Made In Enameled Cast Iron Dutch Oven
Gives an excellent sear
Self-basting lid feature
Even heating and nonstick interior
No larger size available
Hand wash only
This trendy brand not only performs well, but its silhouette also works beautifully with both rustic and contemporary decor themes. Made in France from enameled cast iron, this promises even heating and excellent heat retention, just like similar Dutch ovens at a much higher price point. This 5.5-quart model is available in two stylish colors, features a metal knob on its lid, and is oven safe up to 580 degrees.
In our Lab tests, we were able to create a nice hard sear on chicken thighs, but its smaller size meant we had to cook our recipe in batches. With rice, we found that it didn't cook quite as evenly (some left a little undercooked) but there was no sticking or burning as the liquid was absorbed. We also put it through some durability testing, and are happy to report that it stands up well to the dings and scratches you'd normally put it through.
Cleaning this piece is pretty straightforward: soak it in warm, soapy water for 10-15 minutes to soften any stuck-on food, and wash by hand (it's not dishwasher safe). While we do wish this Dutch oven was available in a larger size, it's a pretty solid choice.
Price at time of publish: $200
Material: Enameled cast iron | Oven Max: 580 degrees | Dishwasher Safe: No | Available Sizes: 5.5 quarts
“The smaller size of the Made-In make it a little more difficult to do things in a timely manner, however it performed well on the rice and chicken without much effort.”

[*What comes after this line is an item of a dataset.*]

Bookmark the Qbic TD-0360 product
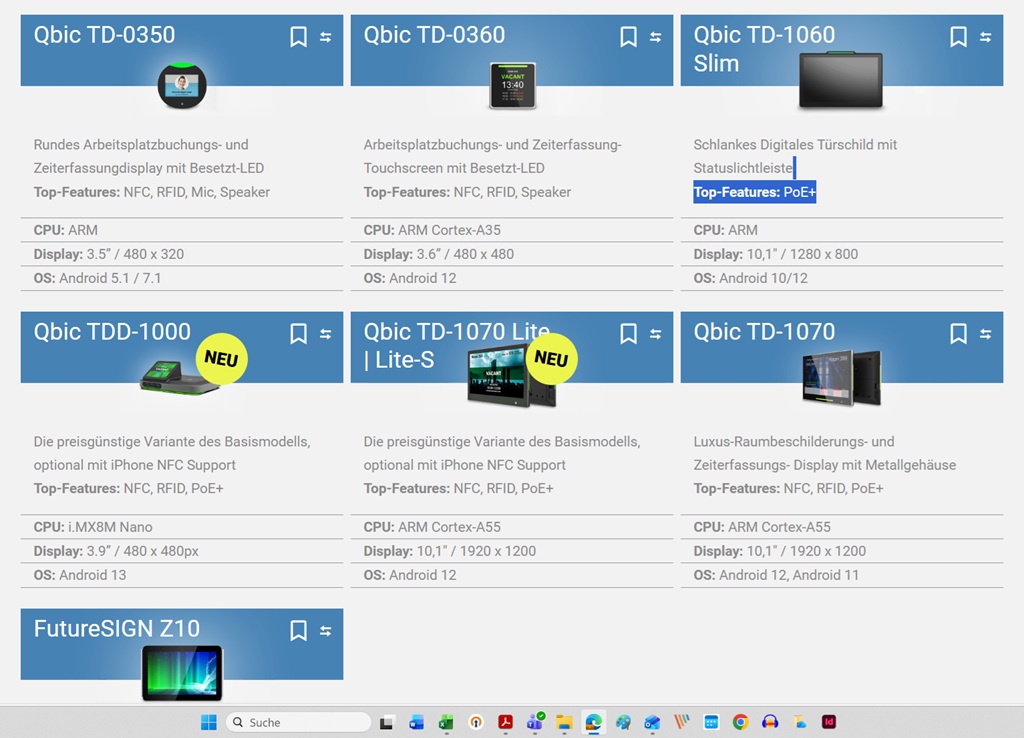Screen dimensions: 1024x738 (x=628, y=37)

Emile Henry 6-Quart Round Dutch Oven
Lighter than cast iron
Microwave safe, freezer and oven safe
Oven safe to 700 degrees
Doesn't heat as evenly as cast iron
Not induction compatible
Prone to breakage
If you're searching for a Dutch oven that isn't so heavy, you may want to opt for a ceramic version. Made of high-fired Burgundian clay, this model by Emile Henry can handle temperatures up to 930 degrees and can go nearly anywhere a cast iron Dutch oven can go. Use it on the stovetop, on a grill, or in the oven—it can even be used in the microwave (it doesn't work with induction, though). The glaze—not enamel—is scratch-resistant and you'll find drip points inside the lid to keep your food from drying out.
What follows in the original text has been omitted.